And you can certainly play roles in rock ‘n’ roll, you can adopt personas, as Lou Reed has or Iggy Pop or arguably Kurt Cobain–I think he was a guy who wore a lot of different hats. And that’s not what I’m talking about. But I mean when you pick up the guitar and approach that microphone, are you filtering this in some way? Are pretending to be something you aren’t? Or are you slicing open a vein and letting it flow? And I’m completely willing to admit that that’s 100% subjective! I may hear the Strokes as the most genuine expression of rock ‘n’ roll spirit that I heard last year, and you may think that I’ve completely been had! I don’t think that my opinion is necessarily any better than yours or any better than some cab driver out there on Michigan Ave. in Chicago, as far as judging whether this music moves me emotionally. Now, I do think that I know a lot more about rock history and I’ve interviewed far more people than you or the cab driver has. All that stuff–my musical knowledge is greater, I’ve made records, I’ve toured in bands, I’m in a band now, and I play the drums. All that stuff, I have over you, perhaps. I have a lot more experience–I have a lot more records!
But as far as whether this piece of music moves me emotionally, I never look down on anybody else’s opinion. If a 14 year old girl comes to me and can make the case about some Britney Spears song moving her to tears, or making her life better, filling her with joy, if she honestly feels that emotion, then God bless her! I mean, that’s what all of us are trying to find in life, those reasons for living, those pieces of art that make our life better, that connect with us. I think that’s wonderful, as long as she can make the case. But if she’s just buying that Britney Spears record because it’s the hip new sound that’s been sold to her, along with her Abercrombie & Fitch clothing and her Sony PlayStation and her Starbucks, then that’s a horrible con, and it’s as bad as being raped. I just think that’s horrible.

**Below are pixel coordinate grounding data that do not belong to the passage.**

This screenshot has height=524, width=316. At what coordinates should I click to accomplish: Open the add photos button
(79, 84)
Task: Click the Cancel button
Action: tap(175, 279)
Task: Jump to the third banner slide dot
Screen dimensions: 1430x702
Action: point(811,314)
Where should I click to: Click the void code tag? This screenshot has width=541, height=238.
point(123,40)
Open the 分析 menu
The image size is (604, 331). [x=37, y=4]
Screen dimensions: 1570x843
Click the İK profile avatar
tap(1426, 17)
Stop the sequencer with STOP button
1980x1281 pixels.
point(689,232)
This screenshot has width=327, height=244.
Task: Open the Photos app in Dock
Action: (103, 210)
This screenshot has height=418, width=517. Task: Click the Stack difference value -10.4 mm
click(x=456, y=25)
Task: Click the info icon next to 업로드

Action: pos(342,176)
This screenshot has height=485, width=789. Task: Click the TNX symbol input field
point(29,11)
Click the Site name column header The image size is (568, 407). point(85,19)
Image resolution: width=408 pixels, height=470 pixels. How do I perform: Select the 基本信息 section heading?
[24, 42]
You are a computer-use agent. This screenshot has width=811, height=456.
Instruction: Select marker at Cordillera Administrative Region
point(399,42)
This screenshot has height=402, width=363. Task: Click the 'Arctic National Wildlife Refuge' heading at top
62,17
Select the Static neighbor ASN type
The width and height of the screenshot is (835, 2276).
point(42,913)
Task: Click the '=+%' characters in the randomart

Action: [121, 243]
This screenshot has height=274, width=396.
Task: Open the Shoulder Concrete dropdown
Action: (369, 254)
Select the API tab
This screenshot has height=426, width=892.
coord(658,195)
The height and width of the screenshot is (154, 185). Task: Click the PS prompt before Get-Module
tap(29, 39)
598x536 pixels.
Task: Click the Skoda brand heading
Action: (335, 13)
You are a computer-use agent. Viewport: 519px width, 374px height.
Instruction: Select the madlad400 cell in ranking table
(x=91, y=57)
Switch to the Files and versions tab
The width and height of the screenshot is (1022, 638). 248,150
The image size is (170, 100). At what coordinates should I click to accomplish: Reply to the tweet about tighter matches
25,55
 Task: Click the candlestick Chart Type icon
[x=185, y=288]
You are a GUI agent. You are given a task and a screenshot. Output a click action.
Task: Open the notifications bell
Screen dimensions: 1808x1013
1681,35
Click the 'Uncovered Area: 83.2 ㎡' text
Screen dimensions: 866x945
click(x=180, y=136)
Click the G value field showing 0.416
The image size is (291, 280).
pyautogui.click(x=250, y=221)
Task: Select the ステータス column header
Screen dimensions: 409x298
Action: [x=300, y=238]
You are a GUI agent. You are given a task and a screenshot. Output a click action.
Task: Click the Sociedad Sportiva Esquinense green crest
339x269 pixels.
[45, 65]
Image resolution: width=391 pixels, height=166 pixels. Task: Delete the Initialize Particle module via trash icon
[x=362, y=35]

Andrew: So what attracted you to magazines like Creem in the beginning when you were younger?
Jim: I never started reading Creem until well after Lester’s heyday. I came to Creem much later. And still, it had this irreverent attitude; it didn’t take anything too seriously, especially not itself, or the musicians, even when it was clearly a musician that the editors and the writers worshipped. It was never super-serious or sanctimonious, it was never trying to sell me anything, it was as snotty and loud and fun and liberating and scary and exciting and sexy as the music itself. And that’s what I think good rock writing should be, I think it should have the same spirit as the music that it’s purporting to cover.
Andrew: Was rock journalism something that was popular to kids your age at the time?
Jim: No, I think it’s only ever been something that geeky kids who have no life are drawn to! [laughs] That was certainly me. I think that it’s always been something for the kid who feels like he’s sort of outside. And I guess that’s another common denominator in a lot of the great rock ‘n’ roll that I love. It doesn’t have to be, but I often find that it’s music that’s made by people who are unique individuals and feel like they don’t fit into the mainstream, that they’re sort of standing outside looking in. And sometimes that can go over the top and it can be kind of obnoxious, like Billy Corgan–you know, like, “Nobody loved me and now I’m cool, so fuck you!” That kind of attitude, I don’t always like that but, but I do feel that rock is often music made by people who feel that they’re square pegs in a round hole, and I think those are the kind of people who tend to read about it, too. I remember talking to Kurt Cobain about Lester Bangs and Creem magazine and both resonated with him as well. He was a kid who felt like he didn’t fit in Aberdeen, everybody was running around playing sports and shooting guns–that wasn’t him, and in rock ‘n’ roll he found a community that was an alternative, that would accept people who were different. And he found that through great writing, whether it was people like Lester Bangs or the fanzines of his day. That’s how he connected with people who were like him.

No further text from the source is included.